You can ignore the protestations from the government that it has nothing to do with yesterday’s Australian Federal Police raid on the Melbourne offices of the Australian Workers’ Union to safeguard evidence about donations to GetUp. The whole issue began as a referral by Employment Minister Michaelia “Chuckles” Cash to the new Registered Organisations Commission, recently established to pursue trade union officials, in a co-ordinated move with News Corp following the “revelation” that AWU had donated to GetUp 12 years ago. And it would have been the government that ensured that plenty of media were on hand to film the AFP raid.

Chuckles, of course, is better known for appointing admitted lawbreaker Nigel Hadgkiss to head the ABCC — which this week lost its top lawyer in relation to that scandal — and, as she admitted today to Senate estimates, helping Hadgkiss out with his legal costs.

What’s the problem with donating to GetUp? I mean, hell, I don’t like GetUp much either, but donating to them is hardly illegal. But Cash claims Bill Shorten might “have something to hide” over the AWU’s donations back in 2005. What, exactly, isn’t clear — it’s a bit like when Tony Abbott said Julia Gillard had “questions to answer” about her role with the AWU in the early 1990s, but when invited to specify what they were, was unable to do so. In any event, right-wing commentators are cock-a-hoop, thinking that this will finally bring Shorten down, or at the very least create a messy, distracting and lengthy investigation for Labor.

Well, maybe. Maybe not. One of the goals of the Trade Union Royal Commission was to destroy Shorten, and it’s true that he hardly covered himself in glory when he appeared before it in July 2015, especially with that seven-years late donation of $60,000-plus that hadn’t been declared to the Australian Electoral Commission. The problem for the Abbott government was it had no effect whatsoever on its political position. In fact, the government’s two-party position worsened after Shorten’s appearance, despite Shorten’s approval numbers falling, leading to Malcolm Turnbull using the abysmal polling as his reason to oust Abbott.
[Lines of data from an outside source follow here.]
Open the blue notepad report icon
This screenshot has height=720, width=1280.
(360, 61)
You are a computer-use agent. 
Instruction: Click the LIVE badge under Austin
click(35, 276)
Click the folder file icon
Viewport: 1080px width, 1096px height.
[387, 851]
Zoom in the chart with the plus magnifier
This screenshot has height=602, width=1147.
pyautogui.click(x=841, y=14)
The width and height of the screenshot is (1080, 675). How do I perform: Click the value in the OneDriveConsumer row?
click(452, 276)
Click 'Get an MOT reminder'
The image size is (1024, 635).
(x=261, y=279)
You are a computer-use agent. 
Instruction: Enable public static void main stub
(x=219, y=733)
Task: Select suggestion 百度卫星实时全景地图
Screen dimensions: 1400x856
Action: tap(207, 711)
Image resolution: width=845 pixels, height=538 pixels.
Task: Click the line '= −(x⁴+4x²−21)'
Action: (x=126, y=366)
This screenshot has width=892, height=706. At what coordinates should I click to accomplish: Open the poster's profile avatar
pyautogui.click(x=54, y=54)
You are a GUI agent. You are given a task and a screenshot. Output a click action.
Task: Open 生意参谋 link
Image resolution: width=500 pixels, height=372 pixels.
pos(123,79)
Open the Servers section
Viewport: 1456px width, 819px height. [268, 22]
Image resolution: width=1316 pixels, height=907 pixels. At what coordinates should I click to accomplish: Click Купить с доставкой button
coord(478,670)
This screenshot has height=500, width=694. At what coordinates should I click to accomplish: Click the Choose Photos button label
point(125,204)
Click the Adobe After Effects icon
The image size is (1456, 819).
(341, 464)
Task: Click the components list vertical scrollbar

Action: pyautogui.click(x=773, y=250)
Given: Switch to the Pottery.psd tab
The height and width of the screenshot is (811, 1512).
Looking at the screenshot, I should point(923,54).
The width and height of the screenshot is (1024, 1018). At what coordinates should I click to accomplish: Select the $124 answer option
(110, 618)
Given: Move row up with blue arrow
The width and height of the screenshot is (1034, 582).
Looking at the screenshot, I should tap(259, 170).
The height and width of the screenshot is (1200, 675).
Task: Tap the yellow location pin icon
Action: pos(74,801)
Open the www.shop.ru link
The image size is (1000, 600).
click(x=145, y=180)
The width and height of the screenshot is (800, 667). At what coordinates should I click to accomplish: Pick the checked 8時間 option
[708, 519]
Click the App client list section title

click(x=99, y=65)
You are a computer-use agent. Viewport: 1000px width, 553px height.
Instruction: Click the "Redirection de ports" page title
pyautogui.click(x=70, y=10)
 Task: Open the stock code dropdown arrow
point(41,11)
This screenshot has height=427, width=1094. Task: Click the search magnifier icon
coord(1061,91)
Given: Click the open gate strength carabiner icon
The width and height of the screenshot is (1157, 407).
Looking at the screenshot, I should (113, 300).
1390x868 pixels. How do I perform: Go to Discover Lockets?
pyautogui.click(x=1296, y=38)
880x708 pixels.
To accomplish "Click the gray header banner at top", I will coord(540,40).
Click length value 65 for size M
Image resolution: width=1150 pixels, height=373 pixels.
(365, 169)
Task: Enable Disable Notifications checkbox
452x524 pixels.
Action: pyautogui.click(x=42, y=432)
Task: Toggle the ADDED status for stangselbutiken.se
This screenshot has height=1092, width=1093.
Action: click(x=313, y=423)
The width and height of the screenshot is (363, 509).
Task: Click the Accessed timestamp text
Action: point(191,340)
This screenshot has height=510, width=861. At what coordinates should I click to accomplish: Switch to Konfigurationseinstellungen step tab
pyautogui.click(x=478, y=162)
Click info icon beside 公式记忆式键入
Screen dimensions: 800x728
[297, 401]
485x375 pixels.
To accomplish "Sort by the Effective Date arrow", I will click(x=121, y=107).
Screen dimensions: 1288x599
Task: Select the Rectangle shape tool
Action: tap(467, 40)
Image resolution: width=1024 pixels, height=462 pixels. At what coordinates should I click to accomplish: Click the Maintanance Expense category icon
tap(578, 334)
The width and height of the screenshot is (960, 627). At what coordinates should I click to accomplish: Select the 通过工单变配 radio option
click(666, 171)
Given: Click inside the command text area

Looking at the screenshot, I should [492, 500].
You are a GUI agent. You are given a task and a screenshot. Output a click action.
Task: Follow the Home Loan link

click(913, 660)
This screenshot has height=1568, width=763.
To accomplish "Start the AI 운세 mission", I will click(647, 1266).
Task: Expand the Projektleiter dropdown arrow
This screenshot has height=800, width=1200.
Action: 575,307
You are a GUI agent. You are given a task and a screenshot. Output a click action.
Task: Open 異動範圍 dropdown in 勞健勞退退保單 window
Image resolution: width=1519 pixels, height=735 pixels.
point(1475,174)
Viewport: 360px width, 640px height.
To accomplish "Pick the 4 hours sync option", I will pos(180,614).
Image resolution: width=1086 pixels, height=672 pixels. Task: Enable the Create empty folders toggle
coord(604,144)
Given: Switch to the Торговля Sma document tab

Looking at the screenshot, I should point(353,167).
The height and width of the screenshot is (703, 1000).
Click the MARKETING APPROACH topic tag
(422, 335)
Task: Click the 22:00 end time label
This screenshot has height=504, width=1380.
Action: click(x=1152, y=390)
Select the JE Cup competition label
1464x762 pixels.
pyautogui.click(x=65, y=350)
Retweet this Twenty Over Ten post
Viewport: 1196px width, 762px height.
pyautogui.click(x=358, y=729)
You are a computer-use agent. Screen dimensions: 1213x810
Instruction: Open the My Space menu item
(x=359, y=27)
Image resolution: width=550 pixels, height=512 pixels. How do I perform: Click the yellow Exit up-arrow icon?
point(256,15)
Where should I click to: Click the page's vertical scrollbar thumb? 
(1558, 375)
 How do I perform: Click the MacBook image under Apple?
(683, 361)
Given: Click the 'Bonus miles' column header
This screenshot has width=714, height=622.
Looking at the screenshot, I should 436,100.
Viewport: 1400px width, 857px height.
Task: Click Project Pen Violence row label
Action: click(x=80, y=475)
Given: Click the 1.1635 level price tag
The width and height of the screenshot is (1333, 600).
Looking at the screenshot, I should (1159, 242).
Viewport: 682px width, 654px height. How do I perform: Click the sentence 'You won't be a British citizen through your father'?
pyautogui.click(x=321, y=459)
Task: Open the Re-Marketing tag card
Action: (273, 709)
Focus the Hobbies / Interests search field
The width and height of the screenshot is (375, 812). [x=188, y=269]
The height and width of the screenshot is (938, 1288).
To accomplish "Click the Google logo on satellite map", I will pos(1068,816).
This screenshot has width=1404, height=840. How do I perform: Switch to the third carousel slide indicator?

Then there was the AFP raid, at the behest of a politicised NBN, during last year’s election campaign, on Labor’s Stephen Conroy and his staff, followed by raids on Parliament House to try to track down whistleblowers who had embarrassed the company, by examining emails to journalists. That turned into a debacle when the Senate determined that the material had been improperly seized.

Perhaps the heinous crime of donating to GetUp 12 years ago will be the thing that finally gets the electorate to see Shorten how the government wants to see him, as a crooked ex-union leader who is simultaneously a raving socialist and too close to his business mates. It’s not as if Shorten is immensely popular with the electorate as things stand — Labor’s vote appears to be strong in spite of him, not because of him. But if the government believes it inevitably will, it might be confusing the front page of The Australian for either the real world or an accurate guide to what voters are actually interested in.

And it ought to hope that, to the extent any of this escapes the Canberra bubble and into the attention of people in the real world, voters don’t wonder why the government is siccing the coppers onto its opponents.